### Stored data

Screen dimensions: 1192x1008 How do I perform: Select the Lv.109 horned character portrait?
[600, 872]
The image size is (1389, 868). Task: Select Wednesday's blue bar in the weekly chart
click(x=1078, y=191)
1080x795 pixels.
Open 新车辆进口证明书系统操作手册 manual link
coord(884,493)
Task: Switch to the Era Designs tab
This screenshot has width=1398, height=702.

### Your assignment
The "The image size" line through the last line above: set these down exactly and add nothing else.

### Output
The image size is (1389, 868). Task: Select Wednesday's blue bar in the weekly chart
click(x=1078, y=191)
1080x795 pixels.
Open 新车辆进口证明书系统操作手册 manual link
coord(884,493)
Task: Switch to the Era Designs tab
This screenshot has width=1398, height=702.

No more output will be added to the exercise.